Records from a collection:
-*-
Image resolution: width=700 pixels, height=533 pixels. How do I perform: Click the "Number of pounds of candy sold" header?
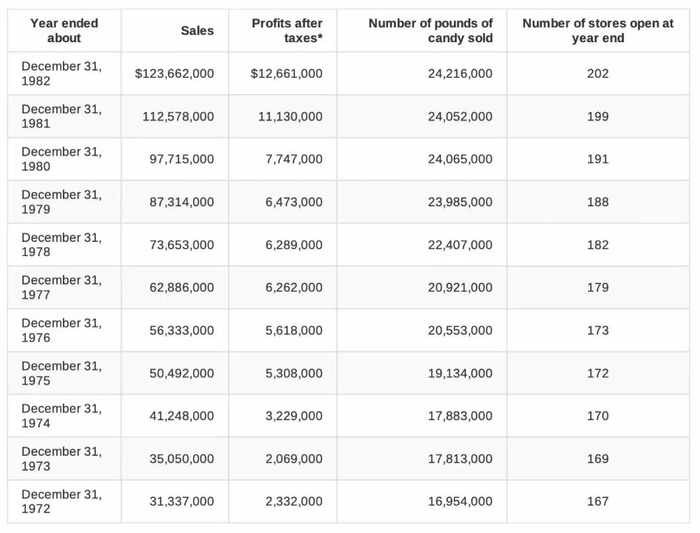[430, 30]
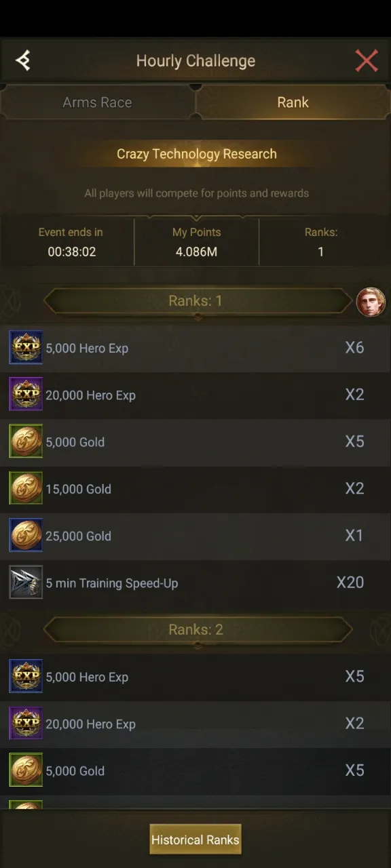
Task: Click the Ranks: 2 header banner
Action: click(197, 630)
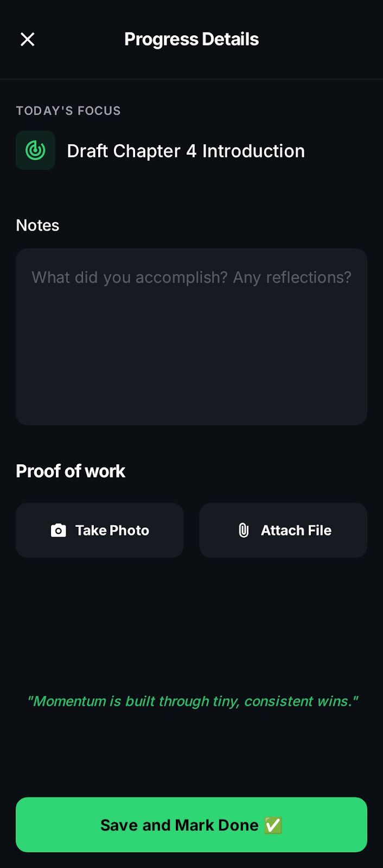Viewport: 383px width, 868px height.
Task: Open the Notes text area
Action: click(x=192, y=336)
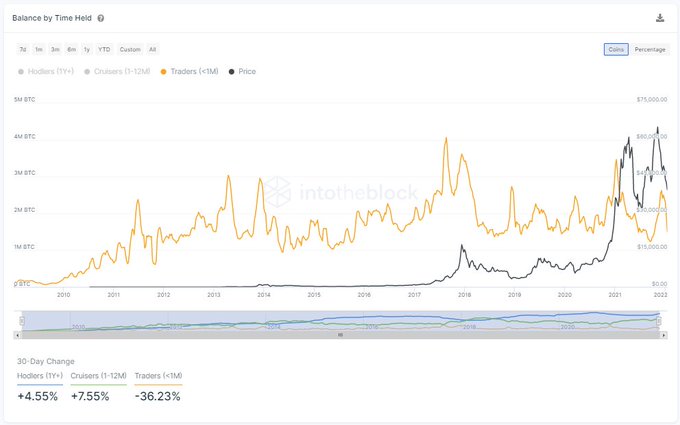Select the YTD time range
This screenshot has width=680, height=425.
(x=104, y=49)
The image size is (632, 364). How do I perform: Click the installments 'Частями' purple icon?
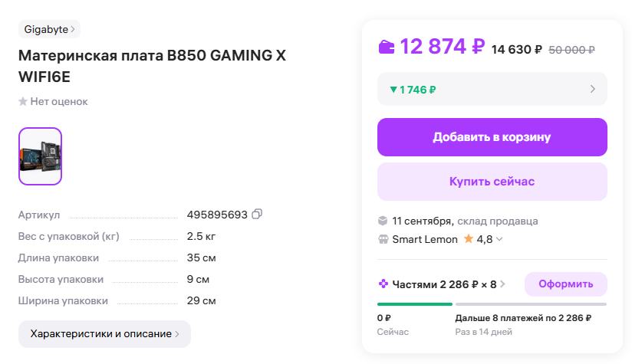click(383, 284)
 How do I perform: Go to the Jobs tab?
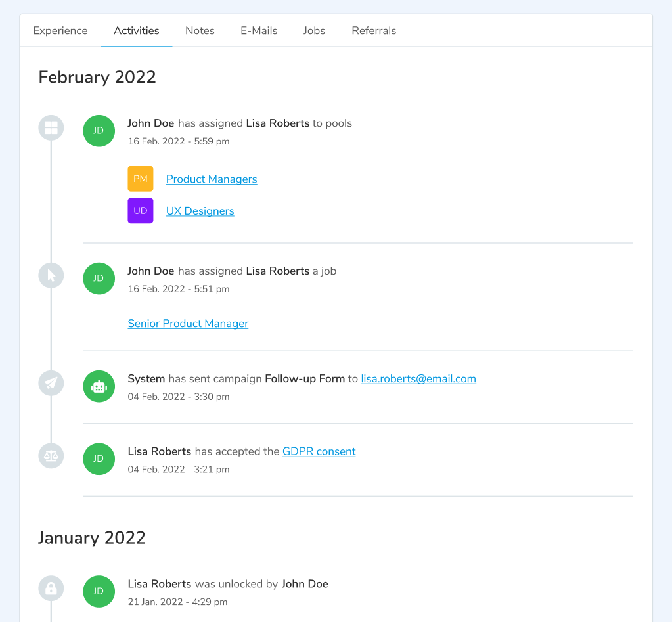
-*-
Task brief:
Copy exactly the lines from the one containing "The image size" through the last line of the records above, including both, and omit every picture.

Reply to the task:
The image size is (632, 364). How do I perform: Click the installments 'Частями' purple icon?
click(383, 284)
 How do I perform: Go to the Jobs tab?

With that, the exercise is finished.